*Directions*.
Please restate the lines shown below exactly, every one of them.

*Data supplied*.
>>

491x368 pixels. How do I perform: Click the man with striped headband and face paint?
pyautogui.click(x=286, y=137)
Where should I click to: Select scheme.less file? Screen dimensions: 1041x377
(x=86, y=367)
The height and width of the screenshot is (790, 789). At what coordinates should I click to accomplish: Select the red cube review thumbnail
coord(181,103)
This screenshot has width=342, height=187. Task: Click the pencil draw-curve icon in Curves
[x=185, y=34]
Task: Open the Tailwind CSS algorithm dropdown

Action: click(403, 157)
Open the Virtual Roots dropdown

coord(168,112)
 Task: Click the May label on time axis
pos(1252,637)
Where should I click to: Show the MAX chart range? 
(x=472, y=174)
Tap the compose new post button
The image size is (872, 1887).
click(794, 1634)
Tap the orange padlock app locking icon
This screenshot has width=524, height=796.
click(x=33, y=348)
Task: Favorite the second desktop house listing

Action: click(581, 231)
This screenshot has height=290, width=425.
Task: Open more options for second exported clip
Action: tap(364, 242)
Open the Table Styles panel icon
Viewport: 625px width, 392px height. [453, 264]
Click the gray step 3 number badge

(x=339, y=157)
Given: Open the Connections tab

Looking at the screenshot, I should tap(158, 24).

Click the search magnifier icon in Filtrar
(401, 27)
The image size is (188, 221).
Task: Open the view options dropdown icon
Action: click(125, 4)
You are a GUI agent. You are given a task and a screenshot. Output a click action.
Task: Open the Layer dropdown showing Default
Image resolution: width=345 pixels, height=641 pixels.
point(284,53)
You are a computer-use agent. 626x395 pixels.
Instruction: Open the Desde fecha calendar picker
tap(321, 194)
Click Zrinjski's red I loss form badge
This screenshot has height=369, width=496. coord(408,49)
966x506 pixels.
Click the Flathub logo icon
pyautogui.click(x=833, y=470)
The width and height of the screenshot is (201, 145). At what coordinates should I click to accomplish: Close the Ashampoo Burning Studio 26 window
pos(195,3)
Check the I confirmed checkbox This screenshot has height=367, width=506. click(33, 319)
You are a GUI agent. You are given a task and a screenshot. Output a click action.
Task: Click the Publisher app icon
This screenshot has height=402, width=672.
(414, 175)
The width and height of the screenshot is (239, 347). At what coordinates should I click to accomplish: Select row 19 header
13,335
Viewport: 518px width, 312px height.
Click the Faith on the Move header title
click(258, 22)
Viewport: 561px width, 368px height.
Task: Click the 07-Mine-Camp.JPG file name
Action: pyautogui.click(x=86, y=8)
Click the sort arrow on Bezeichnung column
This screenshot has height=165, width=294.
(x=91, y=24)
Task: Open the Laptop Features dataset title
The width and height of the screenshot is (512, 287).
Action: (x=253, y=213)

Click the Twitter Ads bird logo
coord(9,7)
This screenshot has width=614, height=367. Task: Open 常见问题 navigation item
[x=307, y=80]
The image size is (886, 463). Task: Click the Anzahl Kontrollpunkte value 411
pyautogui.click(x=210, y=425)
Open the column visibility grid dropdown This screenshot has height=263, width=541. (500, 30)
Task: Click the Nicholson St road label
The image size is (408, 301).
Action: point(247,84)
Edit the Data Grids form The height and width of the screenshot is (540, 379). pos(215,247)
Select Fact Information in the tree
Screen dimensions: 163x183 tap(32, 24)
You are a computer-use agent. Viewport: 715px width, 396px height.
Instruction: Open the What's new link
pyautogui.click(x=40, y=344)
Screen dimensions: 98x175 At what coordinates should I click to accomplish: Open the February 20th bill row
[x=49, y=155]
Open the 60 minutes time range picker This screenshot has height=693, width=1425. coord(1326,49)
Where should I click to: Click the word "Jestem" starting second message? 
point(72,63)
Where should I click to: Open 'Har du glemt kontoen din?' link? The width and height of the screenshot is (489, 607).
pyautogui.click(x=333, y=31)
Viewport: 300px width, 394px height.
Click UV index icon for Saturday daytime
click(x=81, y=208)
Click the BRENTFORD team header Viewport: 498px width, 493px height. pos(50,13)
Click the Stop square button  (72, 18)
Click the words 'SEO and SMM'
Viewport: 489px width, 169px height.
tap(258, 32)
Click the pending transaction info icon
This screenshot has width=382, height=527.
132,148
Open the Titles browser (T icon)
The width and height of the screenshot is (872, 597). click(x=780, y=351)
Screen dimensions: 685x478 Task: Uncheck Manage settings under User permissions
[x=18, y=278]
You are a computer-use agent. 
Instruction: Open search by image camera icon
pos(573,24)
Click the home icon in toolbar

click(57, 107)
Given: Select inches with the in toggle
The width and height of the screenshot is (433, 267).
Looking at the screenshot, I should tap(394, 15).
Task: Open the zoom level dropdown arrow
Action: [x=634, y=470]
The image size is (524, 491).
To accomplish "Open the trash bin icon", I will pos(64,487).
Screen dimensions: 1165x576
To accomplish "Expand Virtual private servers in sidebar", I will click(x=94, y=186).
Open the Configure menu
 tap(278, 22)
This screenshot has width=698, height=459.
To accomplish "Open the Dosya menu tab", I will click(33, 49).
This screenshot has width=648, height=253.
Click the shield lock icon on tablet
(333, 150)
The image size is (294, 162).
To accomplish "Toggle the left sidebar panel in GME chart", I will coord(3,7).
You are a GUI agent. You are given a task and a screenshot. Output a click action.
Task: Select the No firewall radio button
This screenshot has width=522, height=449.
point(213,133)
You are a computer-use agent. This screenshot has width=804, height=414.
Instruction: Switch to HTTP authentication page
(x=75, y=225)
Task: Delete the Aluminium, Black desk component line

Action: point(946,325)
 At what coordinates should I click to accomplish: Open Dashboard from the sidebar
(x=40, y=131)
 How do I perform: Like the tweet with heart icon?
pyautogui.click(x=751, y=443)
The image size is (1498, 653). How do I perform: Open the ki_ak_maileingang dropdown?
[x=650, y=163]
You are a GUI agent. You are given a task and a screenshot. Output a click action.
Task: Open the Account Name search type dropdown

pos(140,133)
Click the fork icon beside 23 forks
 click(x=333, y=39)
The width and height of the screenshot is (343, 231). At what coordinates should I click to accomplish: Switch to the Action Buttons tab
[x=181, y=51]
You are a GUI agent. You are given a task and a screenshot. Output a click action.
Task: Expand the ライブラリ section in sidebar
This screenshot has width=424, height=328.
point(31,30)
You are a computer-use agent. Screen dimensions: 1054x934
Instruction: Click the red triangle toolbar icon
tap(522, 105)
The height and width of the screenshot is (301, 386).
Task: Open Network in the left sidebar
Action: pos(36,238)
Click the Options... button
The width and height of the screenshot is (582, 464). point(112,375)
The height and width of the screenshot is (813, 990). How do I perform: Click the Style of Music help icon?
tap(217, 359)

<<

*Result of this task*.
491x368 pixels. How do I perform: Click the man with striped headband and face paint?
pyautogui.click(x=286, y=137)
Where should I click to: Select scheme.less file? Screen dimensions: 1041x377
(x=86, y=367)
The height and width of the screenshot is (790, 789). At what coordinates should I click to accomplish: Select the red cube review thumbnail
coord(181,103)
This screenshot has width=342, height=187. Task: Click the pencil draw-curve icon in Curves
[x=185, y=34]
Task: Open the Tailwind CSS algorithm dropdown

Action: click(403, 157)
Open the Virtual Roots dropdown

coord(168,112)
 Task: Click the May label on time axis
pos(1252,637)
Where should I click to: Show the MAX chart range? 
(x=472, y=174)
Tap the compose new post button
The image size is (872, 1887).
click(794, 1634)
Tap the orange padlock app locking icon
This screenshot has width=524, height=796.
click(x=33, y=348)
Task: Favorite the second desktop house listing

Action: click(581, 231)
This screenshot has height=290, width=425.
Task: Open more options for second exported clip
Action: tap(364, 242)
Open the Table Styles panel icon
Viewport: 625px width, 392px height. [453, 264]
Click the gray step 3 number badge

(x=339, y=157)
Given: Open the Connections tab

Looking at the screenshot, I should tap(158, 24).

Click the search magnifier icon in Filtrar
(401, 27)
The image size is (188, 221).
Task: Open the view options dropdown icon
Action: click(125, 4)
You are a GUI agent. You are given a task and a screenshot. Output a click action.
Task: Open the Layer dropdown showing Default
Image resolution: width=345 pixels, height=641 pixels.
point(284,53)
You are a computer-use agent. 626x395 pixels.
Instruction: Open the Desde fecha calendar picker
tap(321, 194)
Click Zrinjski's red I loss form badge
This screenshot has height=369, width=496. coord(408,49)
966x506 pixels.
Click the Flathub logo icon
pyautogui.click(x=833, y=470)
The width and height of the screenshot is (201, 145). At what coordinates should I click to accomplish: Close the Ashampoo Burning Studio 26 window
pos(195,3)
Check the I confirmed checkbox This screenshot has height=367, width=506. click(33, 319)
You are a GUI agent. You are given a task and a screenshot. Output a click action.
Task: Click the Publisher app icon
This screenshot has height=402, width=672.
(414, 175)
The width and height of the screenshot is (239, 347). At what coordinates should I click to accomplish: Select row 19 header
13,335
Viewport: 518px width, 312px height.
Click the Faith on the Move header title
click(258, 22)
Viewport: 561px width, 368px height.
Task: Click the 07-Mine-Camp.JPG file name
Action: pyautogui.click(x=86, y=8)
Click the sort arrow on Bezeichnung column
This screenshot has height=165, width=294.
(x=91, y=24)
Task: Open the Laptop Features dataset title
The width and height of the screenshot is (512, 287).
Action: (x=253, y=213)

Click the Twitter Ads bird logo
coord(9,7)
This screenshot has width=614, height=367. Task: Open 常见问题 navigation item
[x=307, y=80]
The image size is (886, 463). Task: Click the Anzahl Kontrollpunkte value 411
pyautogui.click(x=210, y=425)
Open the column visibility grid dropdown This screenshot has height=263, width=541. (500, 30)
Task: Click the Nicholson St road label
The image size is (408, 301).
Action: point(247,84)
Edit the Data Grids form The height and width of the screenshot is (540, 379). pos(215,247)
Select Fact Information in the tree
Screen dimensions: 163x183 tap(32, 24)
You are a computer-use agent. Viewport: 715px width, 396px height.
Instruction: Open the What's new link
pyautogui.click(x=40, y=344)
Screen dimensions: 98x175 At what coordinates should I click to accomplish: Open the February 20th bill row
[x=49, y=155]
Open the 60 minutes time range picker This screenshot has height=693, width=1425. coord(1326,49)
Where should I click to: Click the word "Jestem" starting second message? 
point(72,63)
Where should I click to: Open 'Har du glemt kontoen din?' link? The width and height of the screenshot is (489, 607).
pyautogui.click(x=333, y=31)
Viewport: 300px width, 394px height.
Click UV index icon for Saturday daytime
click(x=81, y=208)
Click the BRENTFORD team header Viewport: 498px width, 493px height. pos(50,13)
Click the Stop square button  (72, 18)
Click the words 'SEO and SMM'
Viewport: 489px width, 169px height.
tap(258, 32)
Click the pending transaction info icon
This screenshot has width=382, height=527.
132,148
Open the Titles browser (T icon)
The width and height of the screenshot is (872, 597). click(x=780, y=351)
Screen dimensions: 685x478 Task: Uncheck Manage settings under User permissions
[x=18, y=278]
You are a computer-use agent. 
Instruction: Open search by image camera icon
pos(573,24)
Click the home icon in toolbar

click(57, 107)
Given: Select inches with the in toggle
The width and height of the screenshot is (433, 267).
Looking at the screenshot, I should tap(394, 15).
Task: Open the zoom level dropdown arrow
Action: [x=634, y=470]
The image size is (524, 491).
To accomplish "Open the trash bin icon", I will pos(64,487).
Screen dimensions: 1165x576
To accomplish "Expand Virtual private servers in sidebar", I will click(x=94, y=186).
Open the Configure menu
 tap(278, 22)
This screenshot has width=698, height=459.
To accomplish "Open the Dosya menu tab", I will click(33, 49).
This screenshot has width=648, height=253.
Click the shield lock icon on tablet
(333, 150)
The image size is (294, 162).
To accomplish "Toggle the left sidebar panel in GME chart", I will coord(3,7).
You are a GUI agent. You are given a task and a screenshot. Output a click action.
Task: Select the No firewall radio button
This screenshot has width=522, height=449.
point(213,133)
You are a computer-use agent. This screenshot has width=804, height=414.
Instruction: Switch to HTTP authentication page
(x=75, y=225)
Task: Delete the Aluminium, Black desk component line

Action: point(946,325)
 At what coordinates should I click to accomplish: Open Dashboard from the sidebar
(x=40, y=131)
 How do I perform: Like the tweet with heart icon?
pyautogui.click(x=751, y=443)
The image size is (1498, 653). How do I perform: Open the ki_ak_maileingang dropdown?
[x=650, y=163]
You are a GUI agent. You are given a task and a screenshot. Output a click action.
Task: Open the Account Name search type dropdown

pos(140,133)
Click the fork icon beside 23 forks
 click(x=333, y=39)
The width and height of the screenshot is (343, 231). At what coordinates should I click to accomplish: Switch to the Action Buttons tab
[x=181, y=51]
You are a GUI agent. You are given a task and a screenshot. Output a click action.
Task: Expand the ライブラリ section in sidebar
This screenshot has width=424, height=328.
point(31,30)
You are a computer-use agent. Screen dimensions: 1054x934
Instruction: Click the red triangle toolbar icon
tap(522, 105)
The height and width of the screenshot is (301, 386).
Task: Open Network in the left sidebar
Action: pos(36,238)
Click the Options... button
The width and height of the screenshot is (582, 464). point(112,375)
The height and width of the screenshot is (813, 990). How do I perform: Click the Style of Music help icon?
tap(217, 359)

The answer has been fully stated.